§ Task objective
Print the lines from the one containing "The height and" through the end of the listing below, exactly as written. Any pictures stay out.

§ Material provided
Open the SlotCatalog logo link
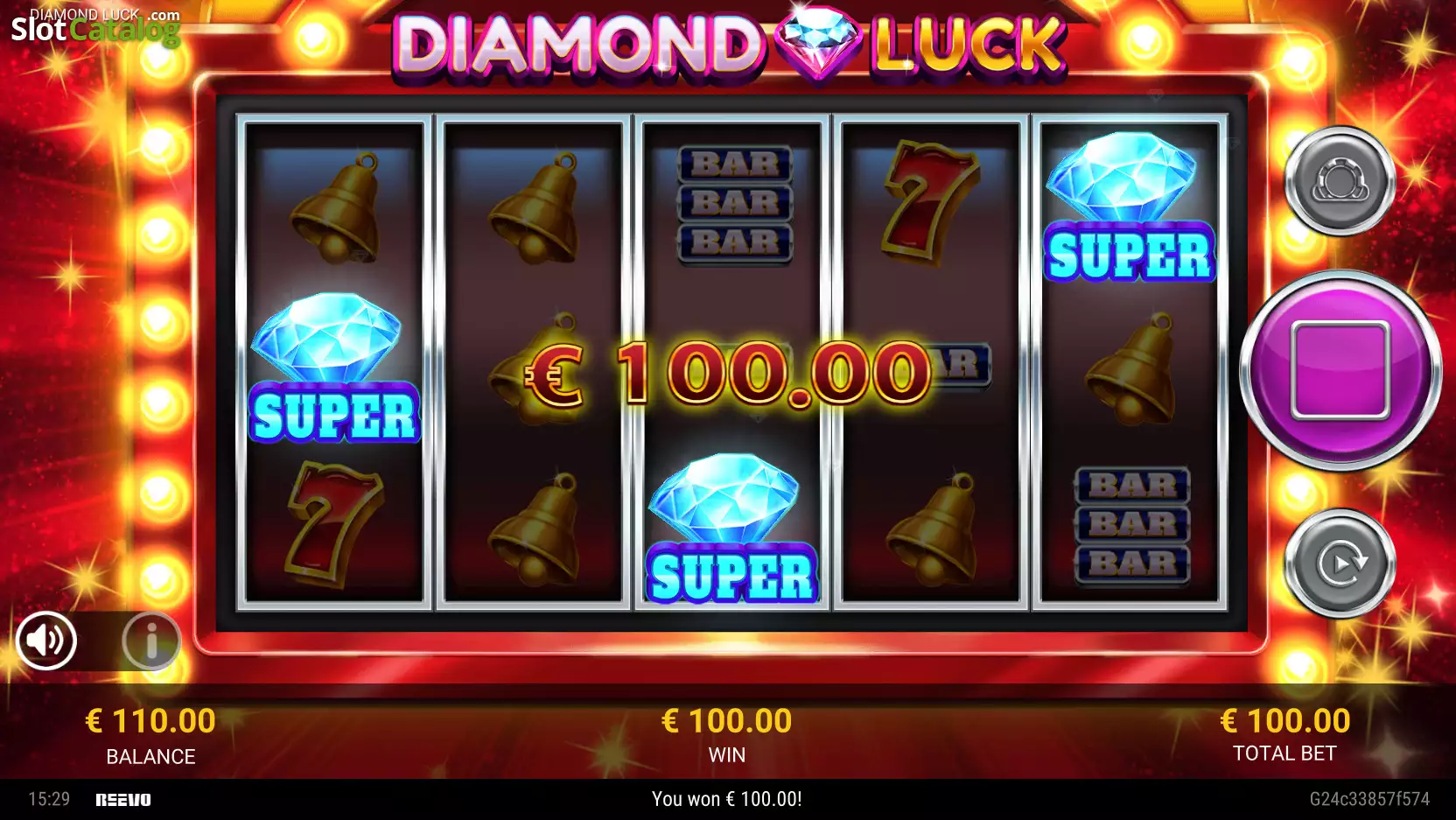The width and height of the screenshot is (1456, 820). click(95, 26)
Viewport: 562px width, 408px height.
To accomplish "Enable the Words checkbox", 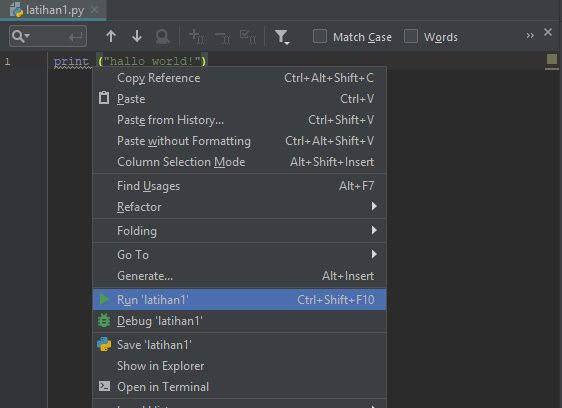I will coord(411,36).
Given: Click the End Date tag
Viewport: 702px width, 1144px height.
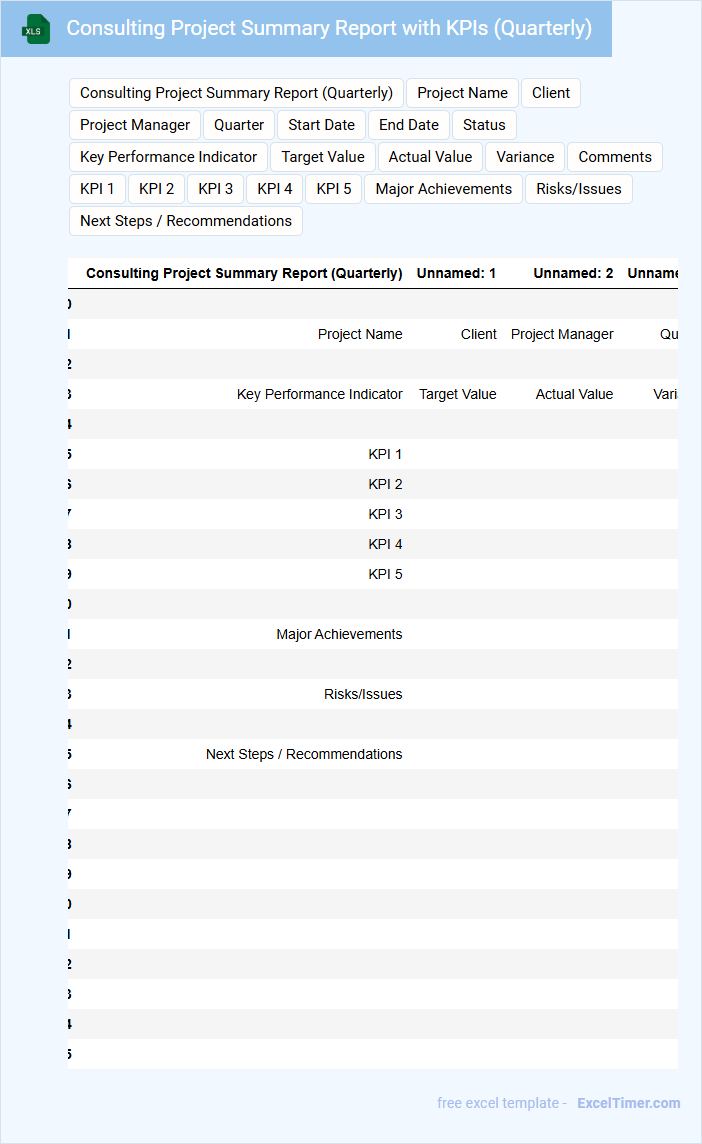Looking at the screenshot, I should point(409,125).
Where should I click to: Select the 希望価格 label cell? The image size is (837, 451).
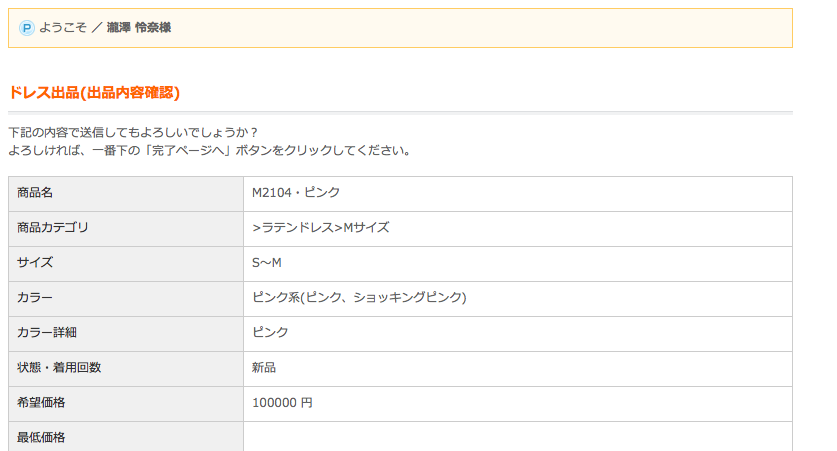click(126, 404)
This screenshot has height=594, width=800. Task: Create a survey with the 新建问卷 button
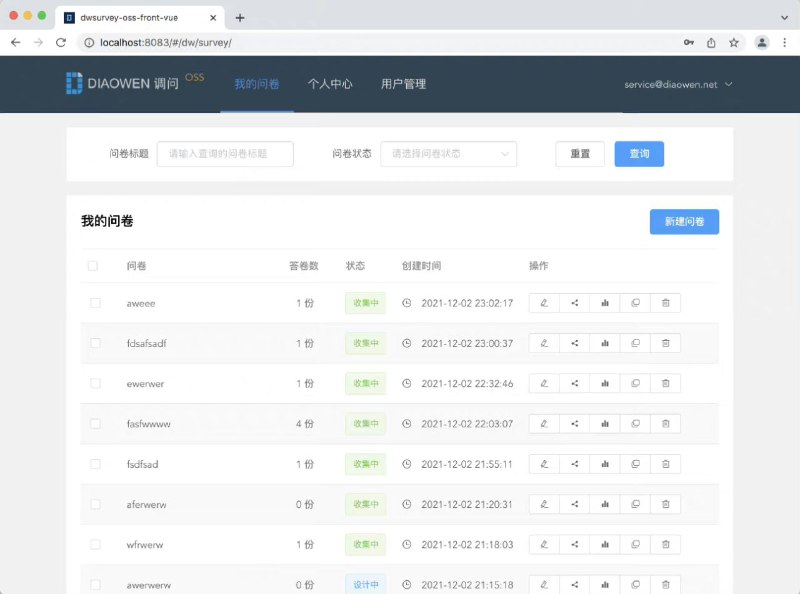pyautogui.click(x=684, y=221)

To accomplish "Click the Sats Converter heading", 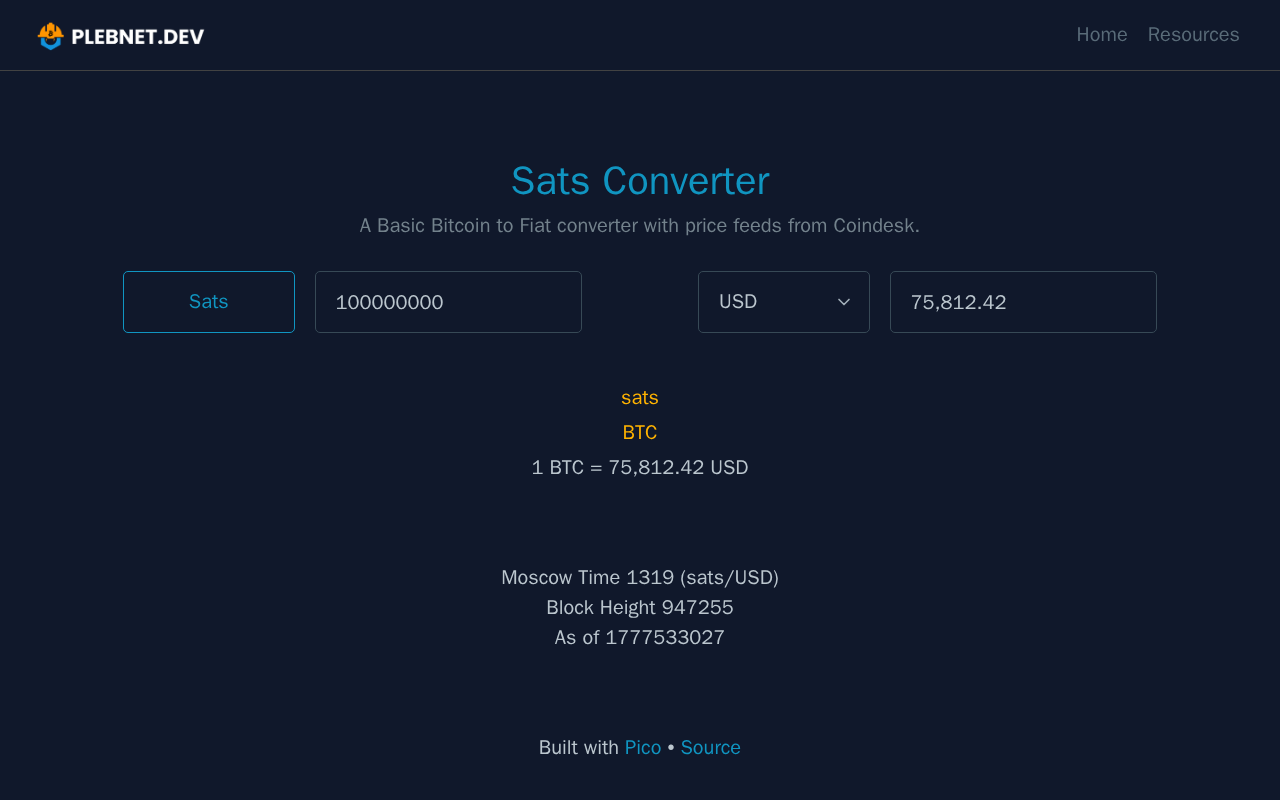I will [x=640, y=181].
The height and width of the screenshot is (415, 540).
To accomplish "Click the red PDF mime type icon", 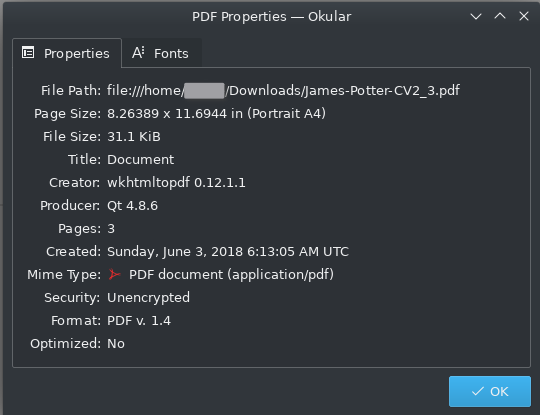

§ Solution to this exercise
The height and width of the screenshot is (415, 540).
To accomplish "Click the red PDF mime type icon", 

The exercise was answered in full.